One of the fundamental advice for beginners in Buddhism is not to judge the practice of others. Basically, that means to mind our own business and focus on our own development, instead of constantly checking up on the faults of others.

However, that does not mean we aspire to bury our heads in sand!


The Buddha had very clearly advised his followers to associate with the wise and avoid the fools. The wise refers to moral people (laity and clerics) who rejoice in good deeds and take delight in training themselves to lessen their cravings, hatred and ignorance.

So there we have it. A middle path that requires our intelligence to navigate life. Whilst we do not go around criticising people around us, we still need to have the intelligence not to be negatively influenced by people surrounding us. If we have the ability to show people the right path, that will be better. (But never be judgemental)

Wow! all these calls for tons of mindfulness and wisdom right?

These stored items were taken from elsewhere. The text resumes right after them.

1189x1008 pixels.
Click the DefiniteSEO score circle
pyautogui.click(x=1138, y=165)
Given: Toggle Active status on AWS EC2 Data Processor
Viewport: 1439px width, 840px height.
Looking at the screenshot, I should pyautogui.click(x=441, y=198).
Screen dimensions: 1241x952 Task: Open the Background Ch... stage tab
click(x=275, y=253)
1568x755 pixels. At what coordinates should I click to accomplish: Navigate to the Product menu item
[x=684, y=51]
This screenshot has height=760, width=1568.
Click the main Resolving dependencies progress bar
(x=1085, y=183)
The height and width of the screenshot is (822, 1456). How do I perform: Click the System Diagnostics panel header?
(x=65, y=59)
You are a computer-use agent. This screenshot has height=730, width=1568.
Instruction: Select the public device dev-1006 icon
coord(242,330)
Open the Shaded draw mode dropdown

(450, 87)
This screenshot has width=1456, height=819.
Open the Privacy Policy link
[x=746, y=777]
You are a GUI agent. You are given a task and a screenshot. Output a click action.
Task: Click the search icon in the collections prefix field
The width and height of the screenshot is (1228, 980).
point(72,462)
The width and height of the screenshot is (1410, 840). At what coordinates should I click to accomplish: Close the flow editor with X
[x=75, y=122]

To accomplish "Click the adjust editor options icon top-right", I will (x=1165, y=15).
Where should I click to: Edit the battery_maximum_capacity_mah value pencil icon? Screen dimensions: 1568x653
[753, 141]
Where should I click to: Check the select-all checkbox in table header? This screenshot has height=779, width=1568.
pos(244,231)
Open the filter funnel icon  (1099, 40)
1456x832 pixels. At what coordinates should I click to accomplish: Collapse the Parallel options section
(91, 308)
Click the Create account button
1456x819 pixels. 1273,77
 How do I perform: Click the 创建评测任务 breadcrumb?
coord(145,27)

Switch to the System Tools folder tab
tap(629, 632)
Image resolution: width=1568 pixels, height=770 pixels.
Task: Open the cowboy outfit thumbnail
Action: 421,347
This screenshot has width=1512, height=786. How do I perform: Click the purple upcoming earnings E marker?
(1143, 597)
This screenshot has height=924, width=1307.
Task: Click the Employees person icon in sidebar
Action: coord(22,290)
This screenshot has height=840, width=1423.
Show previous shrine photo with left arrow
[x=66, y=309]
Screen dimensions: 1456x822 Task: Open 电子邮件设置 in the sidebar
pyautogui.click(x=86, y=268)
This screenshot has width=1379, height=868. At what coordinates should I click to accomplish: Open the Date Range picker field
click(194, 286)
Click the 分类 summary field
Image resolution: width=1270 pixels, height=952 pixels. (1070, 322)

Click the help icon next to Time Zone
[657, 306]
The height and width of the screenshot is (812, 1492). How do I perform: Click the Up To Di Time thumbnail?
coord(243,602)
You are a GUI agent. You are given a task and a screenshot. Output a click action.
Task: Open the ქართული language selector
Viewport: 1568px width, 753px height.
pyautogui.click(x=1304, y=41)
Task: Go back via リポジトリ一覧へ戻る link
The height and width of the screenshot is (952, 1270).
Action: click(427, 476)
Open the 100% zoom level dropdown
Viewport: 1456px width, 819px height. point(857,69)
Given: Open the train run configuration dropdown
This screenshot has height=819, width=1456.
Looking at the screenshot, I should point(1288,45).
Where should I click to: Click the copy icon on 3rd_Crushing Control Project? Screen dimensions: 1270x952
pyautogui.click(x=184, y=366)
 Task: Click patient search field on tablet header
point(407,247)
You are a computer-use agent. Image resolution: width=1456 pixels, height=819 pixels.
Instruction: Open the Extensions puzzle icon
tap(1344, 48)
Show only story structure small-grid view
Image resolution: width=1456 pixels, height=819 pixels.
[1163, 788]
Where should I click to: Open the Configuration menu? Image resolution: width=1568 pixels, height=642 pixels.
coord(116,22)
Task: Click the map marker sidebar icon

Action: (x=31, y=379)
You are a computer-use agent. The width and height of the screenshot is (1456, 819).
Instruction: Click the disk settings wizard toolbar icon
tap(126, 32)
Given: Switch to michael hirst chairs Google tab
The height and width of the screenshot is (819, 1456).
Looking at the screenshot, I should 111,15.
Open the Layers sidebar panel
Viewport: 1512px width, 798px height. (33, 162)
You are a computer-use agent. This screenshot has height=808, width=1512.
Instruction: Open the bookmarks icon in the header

One important skill to develop is DISCERNMENT (An ability to differentiate right from wrong). To develop that, we need to have understanding of Buddha’s teachings (Dharma) There is 3 types of understanding.

  • Understanding that comes from learning and studying (Fundamental)
  • Understanding that comes from thinking and contemplation (Middle)
  • understanding that comes from mental development arising from meditation (deep)


Here’s 2 stories that narrates the wise practical laity and how they associates with the Buddhist renunciants.

 The Palelai Story

During the Buddha’s time, while He was staying in a particular city, a huge argument broke up amongst the monks. Consequently, the monks were divided into two quarrelling fractions. When the Buddha tried to counsel them, both groups told the Buddha to stay out of their affairs.

As a result, the Buddha departed from the monastery since His monks are no longer receptive to His teachings. He went alone into the forest and remained in the forest. It was recorded that he relied on wild fruits for sustenance which the animals in the forest brought to Him.

It was a practice for the Buddha to lead his monks on alms round; begging for food from house to house. Since the Buddha was in the forest, the laity started to notice his absence. They enquired the whereabout of Buddha.

When they discovered the reason behind Buddha’s sudden departure, they decided that the monks are no longer followers of Buddha. Since their morning offerings are for Buddha and his noble cause, they refuse to donate further to the errant monks.

That was a good wake up call for the monks and they came to their senses. They searched for Buddha in the woods and asked for forgiveness. The Buddha return to the monastery at their earnest request.

The laity started offering alms again after the buddha returned.

“Monks, these two are fools. Which two? The one who doesn’t see his transgression as a transgression, and the one who doesn’t rightfully pardon another who has confessed his transgression. These two are fools.”

The watchful patron

Another story happened in Japan. A wealthy woman wished to gain merits by sponsoring a Zen monk. So with the support of her wealthy son, she built a small hermitage at a corner of her huge garden.

She then invited a zen monk to stay in that hermitage so that she can provide all basic necessity for his spiritual pursuit.

Unknown to the monk, this spritely old lady had engaged her trusted servant to spy on him. At first he was awed by the splendour of the garden and thankful for the daily alms. The conducive environment to meditate and the nice meal and comfortable hermitage. So he was diligent in his meditation.

However, as times goes by, he began to slack off. Preferring to wander the garden and while his time away. It wasn’t long, when he did not get his daily meal. He enquired why and was told :

“no meditation means no meal!”

“The lady of the household wish to sponsor the enlightenment of a monk. If you do not gain some form of realisation within 3 months, you will be chased out!”

That wake up call resulted in the monk repenting his way and taking his spiritual pursuit seriously. He gained some realisation as a result.

Both patron and monk became good friends with deep respect for each other.

Hope you like the 2 stories.

It is important to understand that while we do not judge others, we must still have basic common sense not to condone bad behaviours.